Hilton Adopts 48-Hour Room-Cancellation Policy

Hilton has announced it will enforce a 48-hour room cancellation policy beginning July 31. The company’s decision has been met with criticism from some media and consumer advocates. For many professional meeting planners, however, the policy makes good business sense.

Hilton’s announcement follows Marriott’s decision on June 15 to charge a full-night’s stay if people cancel their reservations with less than 48 hours’ notice. InterContinental Hotel Group, which owns Holiday Inn, also imposes a mandatory charge for cancellations made less than 48 hours before check-in.

A recent Business Travelers Coalition poll found 59 percent of respondents believe the policies will be negatively received by business travelers. For professional meeting planners, however, the decision to require a two-day cancellation notice prior to check-in (72 hours in select locations) has upsides:

  • The policy is unlikely to impact meeting planners, who typically book multiple rooms months in advance and are not prone to cancelling reservations.
  • Stricter requirements mean cancellation costs are less likely to be passed on to businesses and associations that sign contracts with hotels in advance.
  • The enforcement of stricter cancellation policies indicates hotels currently are prospering, which bodes well for the entire meeting-and-events industry.

Hotels rely on reservations to calculate occupancy rates. When travelers cancel reservations at the last minute, hotels are stuck trying to fill empty rooms, often at below-market prices. Cancelled reservations drive up room costs for reliable customers—including meeting planners.

In fact, meeting planners are legally bound to honor contracts with hotels after negotiating room rates. Private companies, government groups and associations that book rooms months in advance of events are effectively subsidizing leisure travelers who overbook rooms and then price-shop for lower rates, often online.

By enforcing stricter cancellation policies, Hilton and Marriott are inadvertently addressing a challenge from hotel-booking websites that encourage consumers to reserve rooms at multiple hotels, and then cancel their reservations at venues with higher rates a few hours before check-in.

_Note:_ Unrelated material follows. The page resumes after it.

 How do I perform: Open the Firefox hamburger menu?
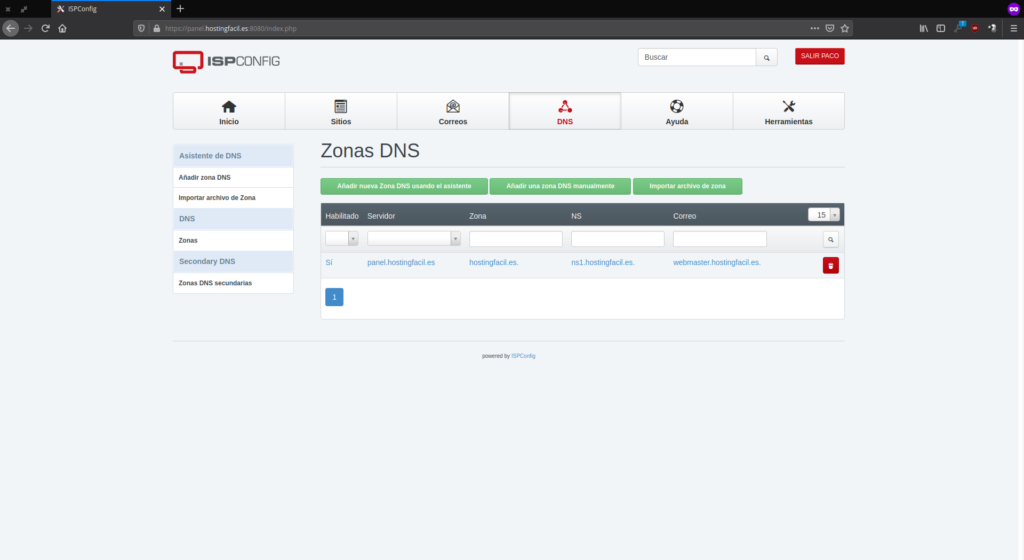(1013, 28)
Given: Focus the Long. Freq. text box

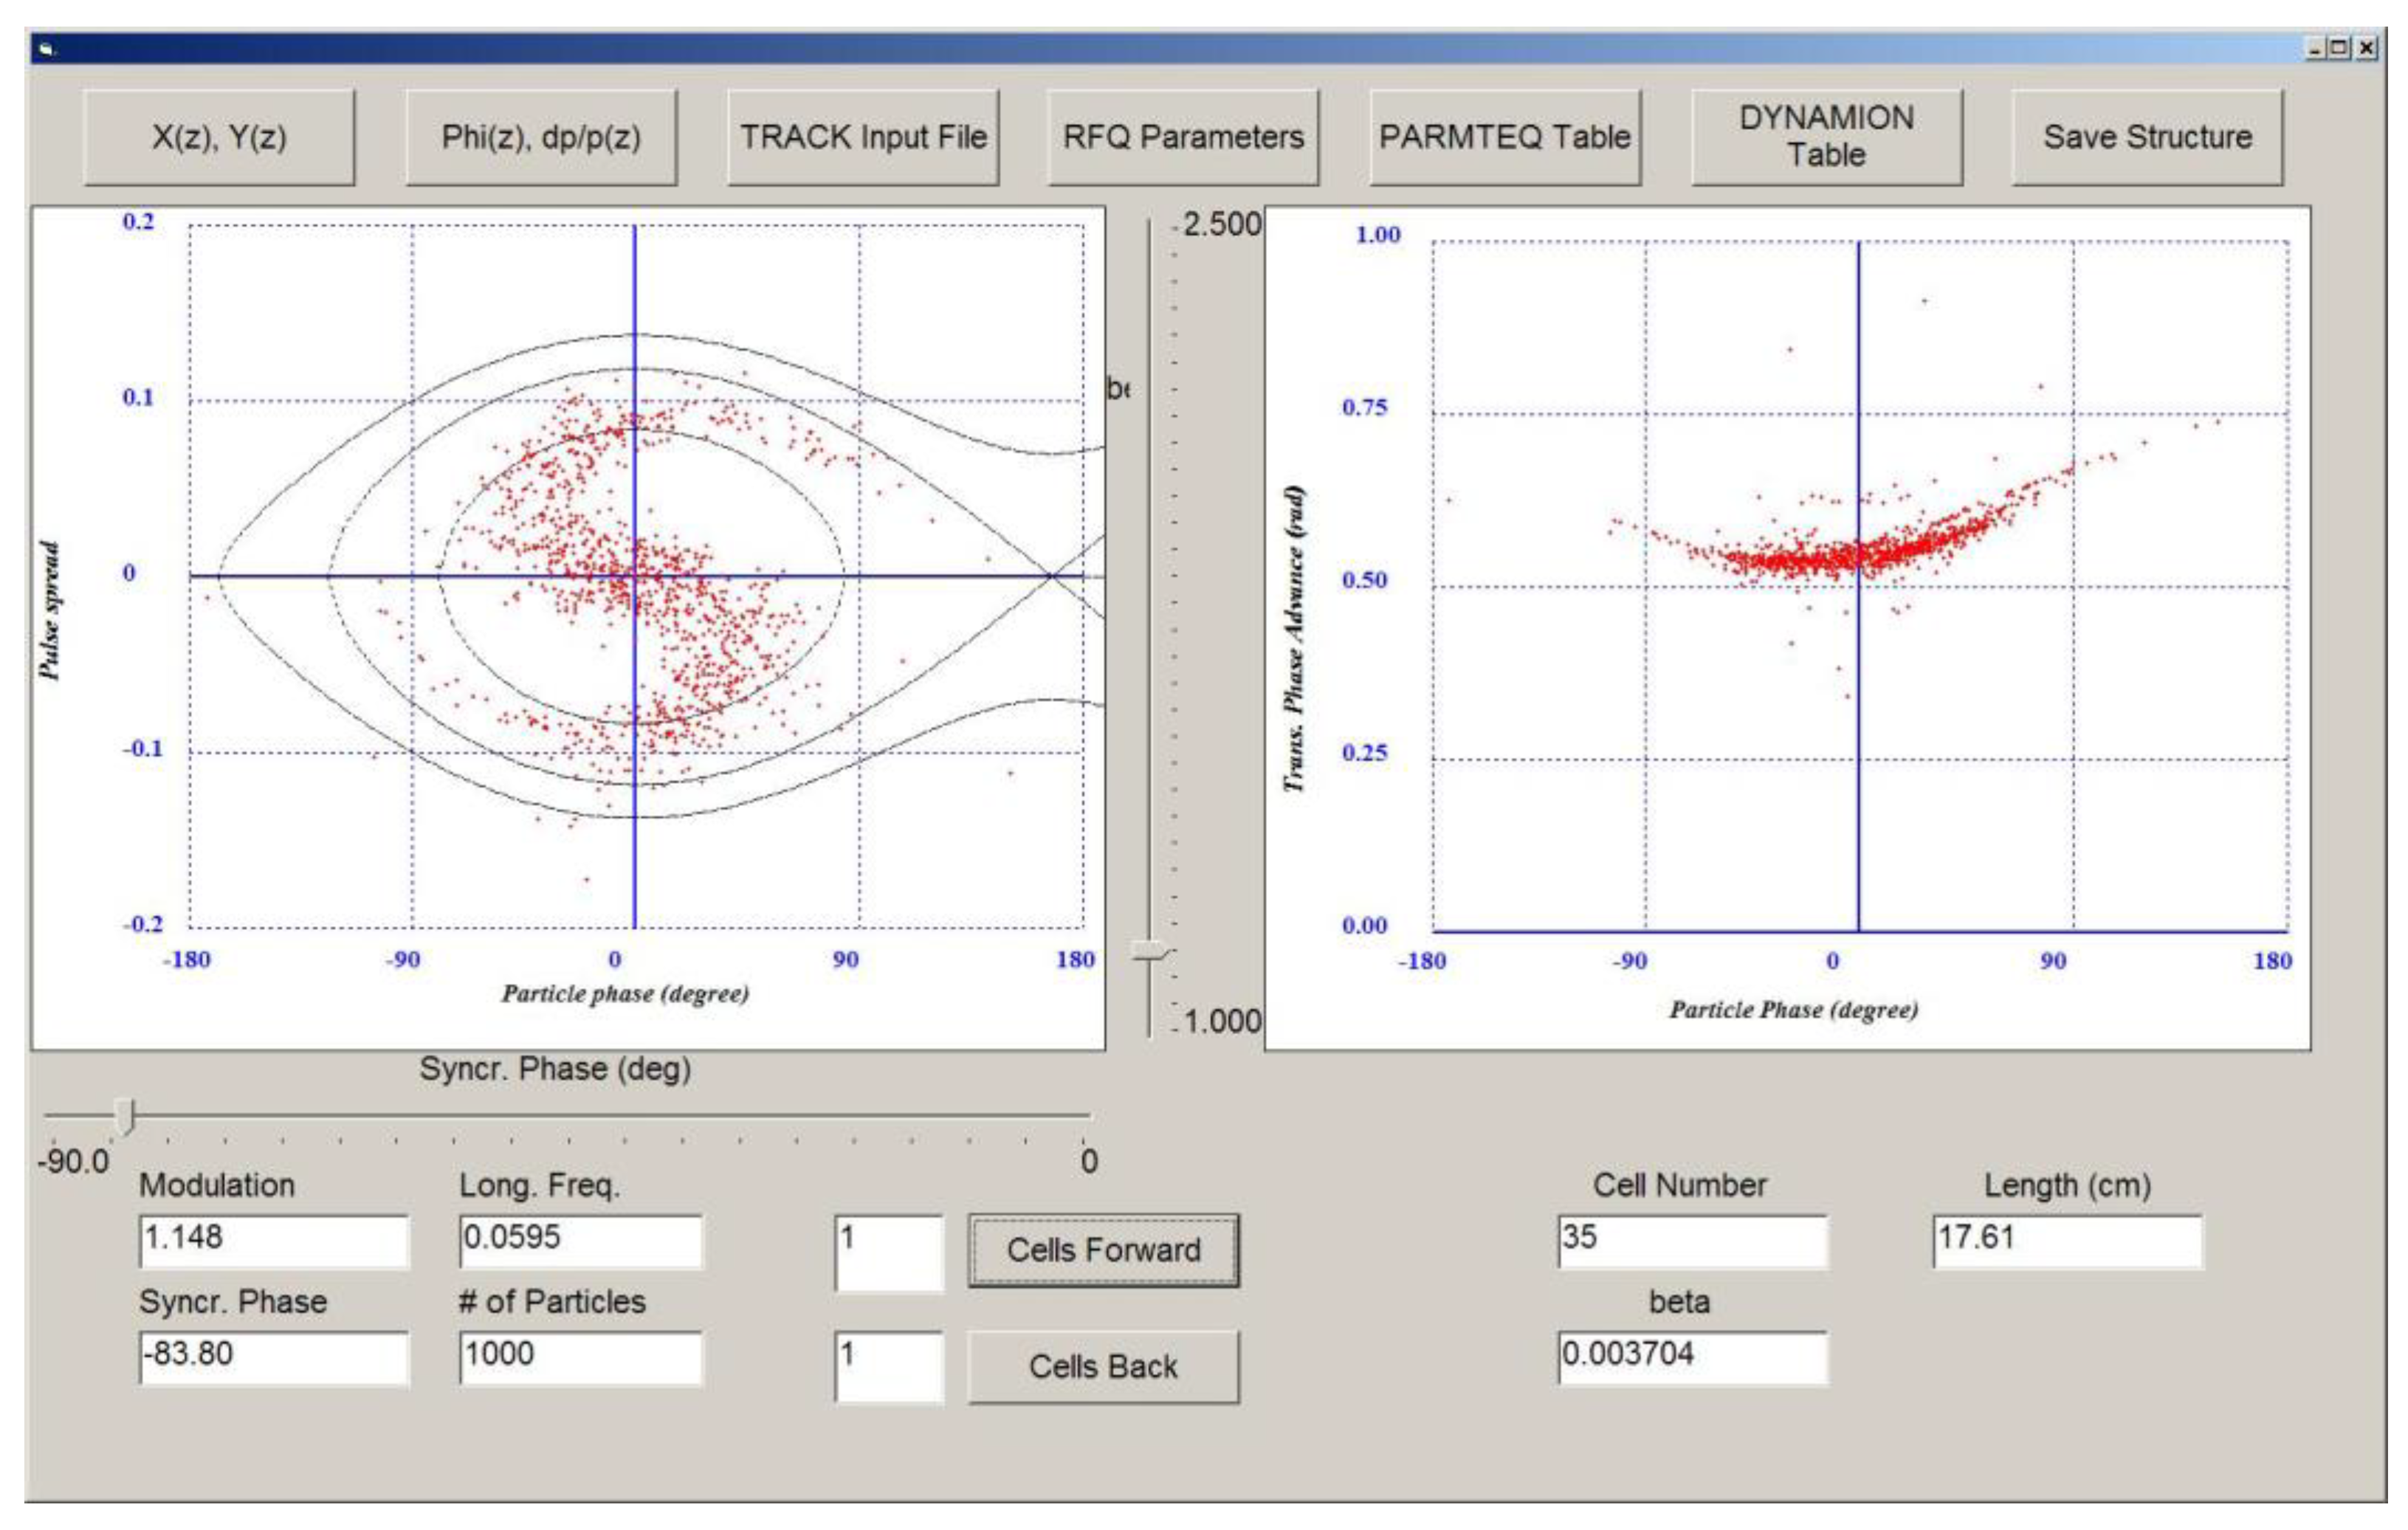Looking at the screenshot, I should coord(580,1240).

A Hilton spokesperson explained to travel industry website Skift that its policy gives hotels time to rebook the rooms for committed guests. “Business travelers, leisure travelers, and hotel owners will all benefit from access to rooms that would previously have gone unused,” the spokesperson said.

Hilton’s decision comes a few months after the Global Business Travelers Association (GBTA) released a study comparing the rising popularity of home-sharing properties, such as Airbnb. Ironically, GBTA’s study found that business-travel professionals still prefer hotels by an overwhelming margin, in part because home-sharing property owners tend to enforce stricter cancellation policies.